Verschiedene Gründe haben zu diesem Kursfeuerwerk geführt. Zum einen ist es der generelle Run der Anleger auf Schweizer Nebenwerte (siehe cash Insider: Gründe des Höhenfluges von Schweizer Nebenwerten). Andererseits stimmen auch die operativen und strategischen Entwicklungen bei Conzzeta viele Anleger optimistisch.

Gutes Jahr 2016, viel Geld auf der Seite

Im Geschäftsjahr 2016 konnten Umsatz und Gewinn deutlich gesteigert werden. Allen voran der Bereich Blechbearbeitung (Bystronic) -  mit einem Umsatzanteil von über 50 Prozent klar der grösste Bereich – und die Division der grafischen Beschichtungen und Schaumstoffe (FoamPartner und Schmid Rhyner) wussten mit deutlichen Umsatzzunahmen zu überzeugen.

Und auch an der Akquisitionsfront war Conzzeta aktiv: 2016 tätigte Conzzeta drei kleinere Zukäufe, dadurch gewann die Wachstumsregion Asien an Bedeutung für den Mischkonzern. Weitere gezielte Käufe dürften folgen: Mit liquiden Mitteln von knapp 515 Millionen Franken sitzt das Unternehmen auf einer grossen Menge Cash.

Dieses Geld wird nicht etwa für Aktienrückkäufe verwendet, sondern gezielt ins Geschäft investiert, wie CEO Michael Willome im November 2016 in einem Interview mit der Finanz und Wirtschaft sagte. Dadurch erhöht sich langfristig der Wert der Firma. Dieses Vorgehen spricht für das Management.

Die zwei «Problemkinder»

Doch nicht alles läuft rund bei Conzzeta. Als "Klotz am Bein" erweisen sich derzeit die Divisionen Sportartikel (Mammut) und die Glasbearbeitung (Bystronic glass). Beide Bereiche büssten 2016 an Umsatz ein und trugen nur wenig zum Gewinn bei.
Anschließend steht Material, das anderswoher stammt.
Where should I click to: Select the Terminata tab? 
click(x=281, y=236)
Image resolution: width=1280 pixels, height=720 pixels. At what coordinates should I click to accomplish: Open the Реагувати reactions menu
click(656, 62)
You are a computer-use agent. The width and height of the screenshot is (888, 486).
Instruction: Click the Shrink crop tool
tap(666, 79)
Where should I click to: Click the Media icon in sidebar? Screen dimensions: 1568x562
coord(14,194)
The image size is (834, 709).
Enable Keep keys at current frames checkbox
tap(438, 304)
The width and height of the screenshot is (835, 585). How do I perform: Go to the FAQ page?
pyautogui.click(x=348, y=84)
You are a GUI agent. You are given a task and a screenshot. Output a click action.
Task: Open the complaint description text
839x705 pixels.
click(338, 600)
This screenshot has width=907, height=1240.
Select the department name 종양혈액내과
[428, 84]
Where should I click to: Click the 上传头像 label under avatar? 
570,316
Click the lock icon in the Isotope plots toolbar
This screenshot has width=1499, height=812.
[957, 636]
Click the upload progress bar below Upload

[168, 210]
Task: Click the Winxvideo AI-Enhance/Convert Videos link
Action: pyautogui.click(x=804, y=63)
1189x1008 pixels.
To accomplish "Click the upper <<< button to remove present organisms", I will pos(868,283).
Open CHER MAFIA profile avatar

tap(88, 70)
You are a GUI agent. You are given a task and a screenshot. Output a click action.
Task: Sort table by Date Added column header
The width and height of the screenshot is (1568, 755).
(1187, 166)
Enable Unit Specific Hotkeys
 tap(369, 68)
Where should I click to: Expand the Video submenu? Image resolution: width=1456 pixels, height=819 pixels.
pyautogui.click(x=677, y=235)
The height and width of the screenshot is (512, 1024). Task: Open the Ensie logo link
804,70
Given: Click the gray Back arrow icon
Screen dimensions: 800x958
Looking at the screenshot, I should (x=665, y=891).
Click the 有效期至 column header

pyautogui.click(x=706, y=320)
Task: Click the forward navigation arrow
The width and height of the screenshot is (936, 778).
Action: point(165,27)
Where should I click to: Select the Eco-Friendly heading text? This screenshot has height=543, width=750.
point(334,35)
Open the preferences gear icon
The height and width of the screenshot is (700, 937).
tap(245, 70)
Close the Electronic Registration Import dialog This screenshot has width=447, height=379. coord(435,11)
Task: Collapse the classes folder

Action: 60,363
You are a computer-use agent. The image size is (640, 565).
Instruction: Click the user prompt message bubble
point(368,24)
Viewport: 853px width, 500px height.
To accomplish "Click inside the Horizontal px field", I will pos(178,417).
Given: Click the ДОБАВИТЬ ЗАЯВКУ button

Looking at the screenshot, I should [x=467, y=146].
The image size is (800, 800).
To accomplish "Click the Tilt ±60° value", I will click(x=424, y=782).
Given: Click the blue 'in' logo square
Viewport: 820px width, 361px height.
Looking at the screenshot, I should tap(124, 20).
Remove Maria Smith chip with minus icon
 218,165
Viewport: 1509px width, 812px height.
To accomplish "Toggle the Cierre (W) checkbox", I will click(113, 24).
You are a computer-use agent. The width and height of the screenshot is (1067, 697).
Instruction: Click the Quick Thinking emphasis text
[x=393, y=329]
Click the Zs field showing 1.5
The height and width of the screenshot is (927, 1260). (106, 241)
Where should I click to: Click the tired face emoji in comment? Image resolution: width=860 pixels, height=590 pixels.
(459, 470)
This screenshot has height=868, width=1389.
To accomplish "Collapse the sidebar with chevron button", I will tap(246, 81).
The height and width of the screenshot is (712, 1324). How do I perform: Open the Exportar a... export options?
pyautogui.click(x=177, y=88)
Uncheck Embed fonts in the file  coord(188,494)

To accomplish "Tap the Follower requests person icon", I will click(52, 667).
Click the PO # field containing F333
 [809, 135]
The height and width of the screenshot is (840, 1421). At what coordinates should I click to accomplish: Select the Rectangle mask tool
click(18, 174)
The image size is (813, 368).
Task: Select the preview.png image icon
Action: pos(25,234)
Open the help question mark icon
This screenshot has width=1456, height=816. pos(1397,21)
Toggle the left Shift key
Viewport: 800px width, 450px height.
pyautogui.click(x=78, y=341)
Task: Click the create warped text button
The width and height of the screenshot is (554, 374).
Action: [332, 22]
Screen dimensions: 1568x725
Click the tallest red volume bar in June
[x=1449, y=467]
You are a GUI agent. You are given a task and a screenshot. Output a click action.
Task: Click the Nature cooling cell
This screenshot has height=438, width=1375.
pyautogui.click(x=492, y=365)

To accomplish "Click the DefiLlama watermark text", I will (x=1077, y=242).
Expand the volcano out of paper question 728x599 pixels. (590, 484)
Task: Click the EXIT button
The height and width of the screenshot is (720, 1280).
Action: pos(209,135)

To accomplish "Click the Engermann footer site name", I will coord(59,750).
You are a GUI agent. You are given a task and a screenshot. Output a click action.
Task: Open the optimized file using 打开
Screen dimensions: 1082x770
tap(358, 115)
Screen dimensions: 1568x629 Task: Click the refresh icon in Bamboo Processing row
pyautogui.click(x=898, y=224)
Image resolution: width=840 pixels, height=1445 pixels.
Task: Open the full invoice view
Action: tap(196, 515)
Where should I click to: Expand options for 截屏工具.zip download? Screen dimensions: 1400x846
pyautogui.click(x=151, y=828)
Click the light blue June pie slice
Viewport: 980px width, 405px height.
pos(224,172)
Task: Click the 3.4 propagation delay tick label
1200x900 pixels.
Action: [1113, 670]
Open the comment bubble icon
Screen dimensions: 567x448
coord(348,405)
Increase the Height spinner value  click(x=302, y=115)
Die Glasbearbeitung leidet unter den hohen Kosten in Europa. Gleichzeitig ist die Präsenz in China noch zu klein. Und der Sportartikelhersteller Mammut hat zwar einen starken Brand, in der Branche der Outdoorbekleidung und -ausrüstung ist der Konkurrenzkampf jedoch sehr gross geworden. Hier erhofft sich das Conzetta-Management durch einen Geschäftsausbau in Hongkong künftig mehr Wachstum.

Aufgrund dieser Entwicklungen stellt sich die Frage, ob Conzzeta nicht besser fahren würde, wenn es die beiden kriselnden Divisionen abstossen würde. Vorläufig will Conzzeta an den Bereichen festhalten und versucht, diese durch gezielte Massnahmen wieder auf Vordermann zu bringen.

Lohnt sich ein Kauf der Aktie angesichts der sehr steilen Aufwärtskurve der letzten Monate noch? Anleger sollten vorsichtig sein. Conzzeta sitzt auf einigen Baustellen, ausserdem sind die Aktien mit einem geschätzten Kurs-Gewinn-Verhältnis 2017 von 29 mittlerweile sehr stattlich bewertet. Auch ist die Dividendenrendite von 1,1 Prozent alles andere als attraktiv. Wer einsteigen möchte, sollte eine Korrektur beim Aktienkurs abwarten.